Companies would lose 41 cents, on average, in every $1 they earn if they had to pay the full environmental costs of production, claims new research for KPMG.

The accountancy firm also reveals that the environmental costs on business are doubling every 14 years.

The figures are contained in a report from KPMG called Expect the unexpected. It predicts that the pressure on businesses to pay the full cost of their environmental impacts will increase over the next two decades as governments address the effects of 10 so-called “sustainability megaforces” (see below).

These are the significant environmental and social changes – such as climate change, water scarcity, population growth and ecosystem decline – that will provide both risks and opportunities.

KPMG warns that the removal of subsidies on input commodities, such as fossil fuels and water, and demands on companies to pay for the costs of environmentally damaging outputs, will inevitably increase the cost of actually doing business.

Research for the report by Trucost reveals that such costs are already rising significantly. The data analysts looked at the operations of 800 companies in 11 sectors between 2002 and 2010 and found that external environmental costs rose by 50%, from $566 billion (£356 billion) to $854 billion (£538 billion).

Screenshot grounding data
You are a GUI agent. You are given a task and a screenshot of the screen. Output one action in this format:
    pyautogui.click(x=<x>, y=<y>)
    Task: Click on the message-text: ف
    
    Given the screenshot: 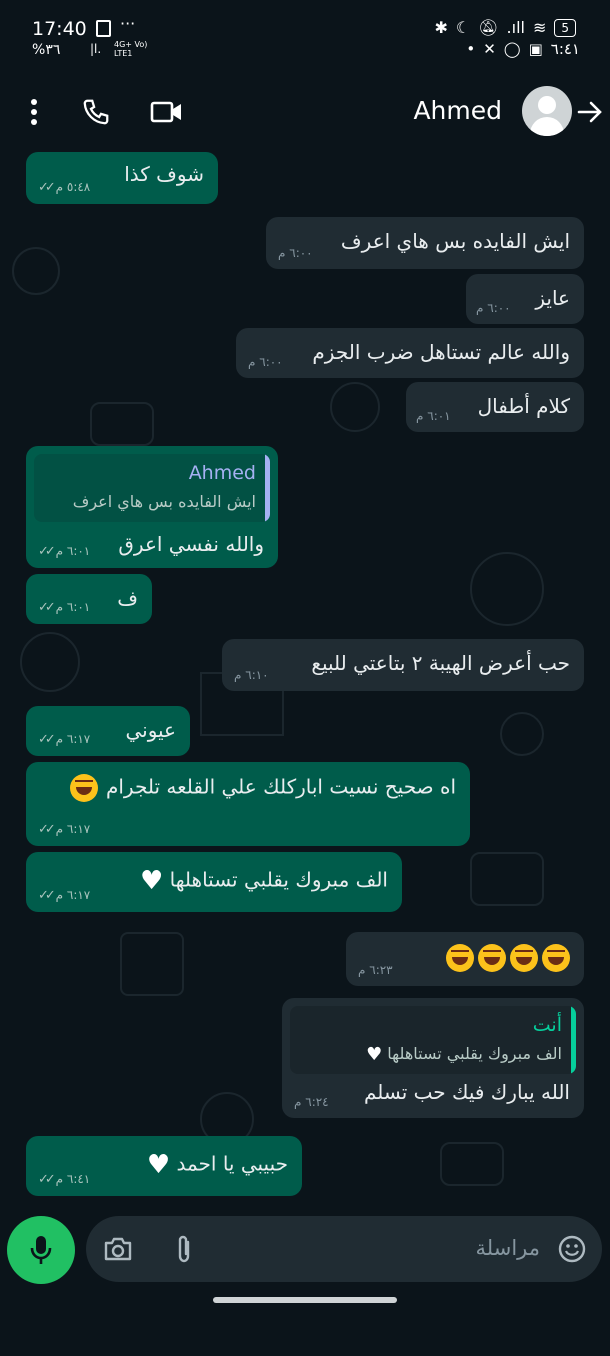 What is the action you would take?
    pyautogui.click(x=128, y=598)
    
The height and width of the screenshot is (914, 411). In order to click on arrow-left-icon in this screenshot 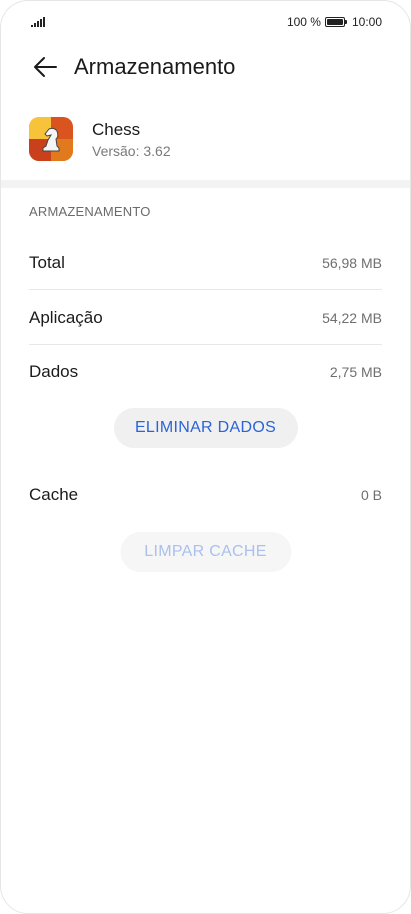, I will do `click(46, 67)`.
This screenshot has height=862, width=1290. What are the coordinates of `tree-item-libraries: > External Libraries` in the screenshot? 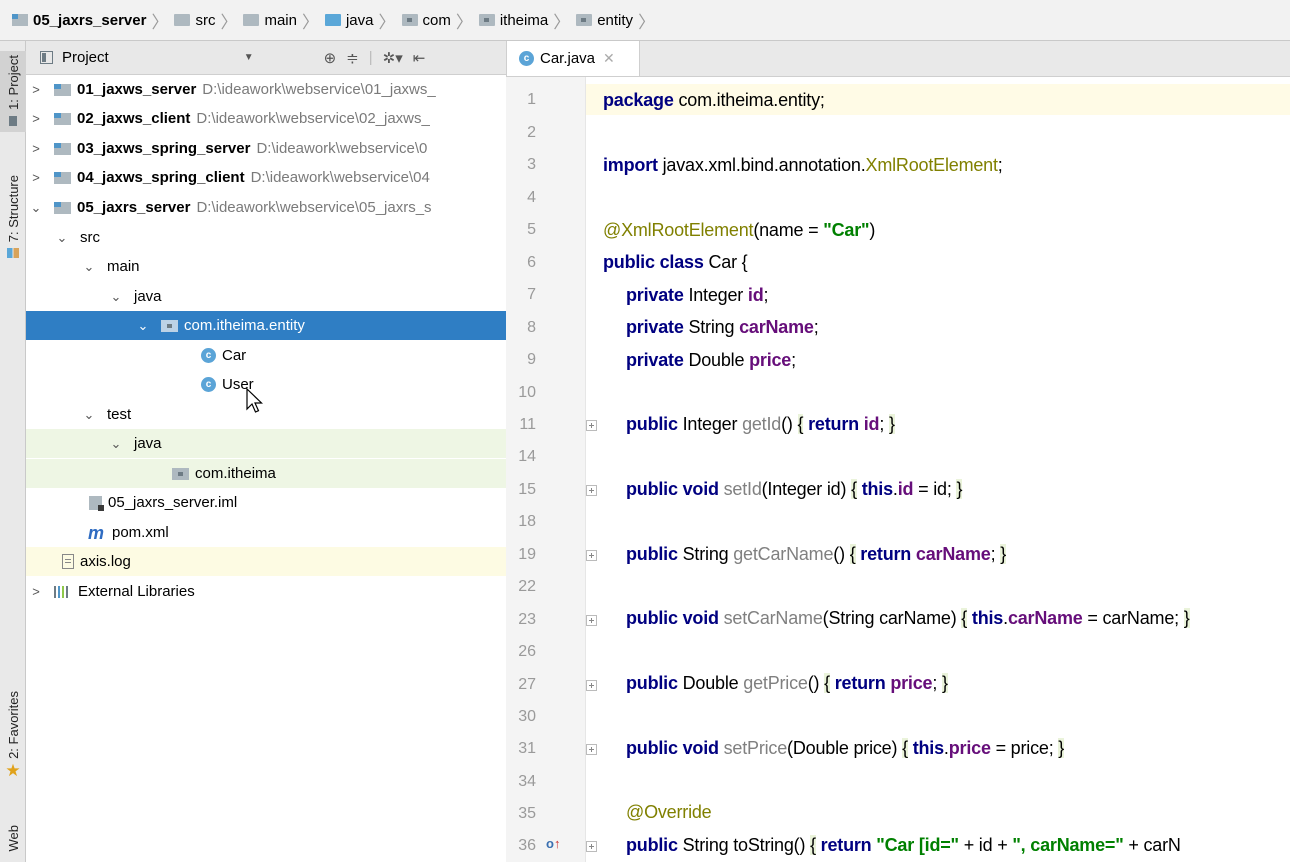 It's located at (266, 592).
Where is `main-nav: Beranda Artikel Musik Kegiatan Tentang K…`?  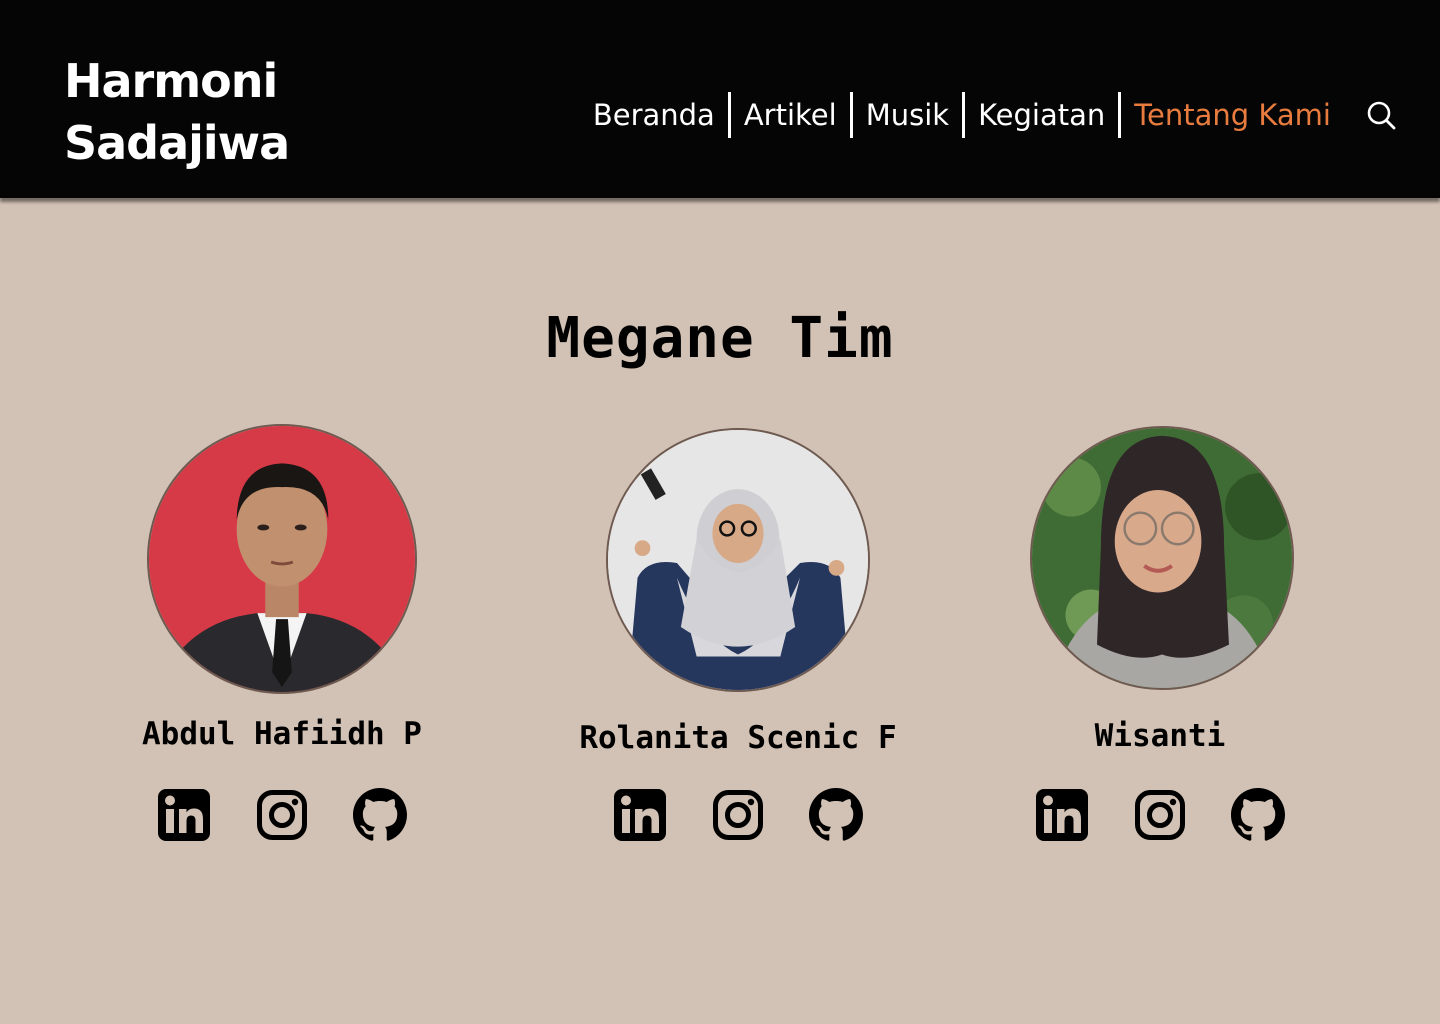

- [Work task 1]:
From the passage on environmental costs, reproduce the part that opens with the words containing "The accountancy firm" and closes with "risks and opportunities.".
- [Work task 2]:
In the passage on environmental costs, what does KPMG give as the reason the cost of doing business will inevitably increase?
- [Work task 3]:
List every change that the passage on environmental costs names as an example of the "sustainability megaforces."

- [Problem solution 1]:
The accountancy firm also reveals that the environmental costs on business are doubling every 14 years.

The figures are contained in a report from KPMG called Expect the unexpected. It predicts that the pressure on businesses to pay the full cost of their environmental impacts will increase over the next two decades as governments address the effects of 10 so-called “sustainability megaforces” (see below).

These are the significant environmental and social changes – such as climate change, water scarcity, population growth and ecosystem decline – that will provide both risks and opportunities.

- [Problem solution 2]:
KPMG warns that the cost will rise because subsidies on input commodities such as fossil fuels and water will be removed. Companies will also face demands to pay for the costs of environmentally damaging outputs.

- [Problem solution 3]:
- Climate change
- Water scarcity
- Population growth
- Ecosystem decline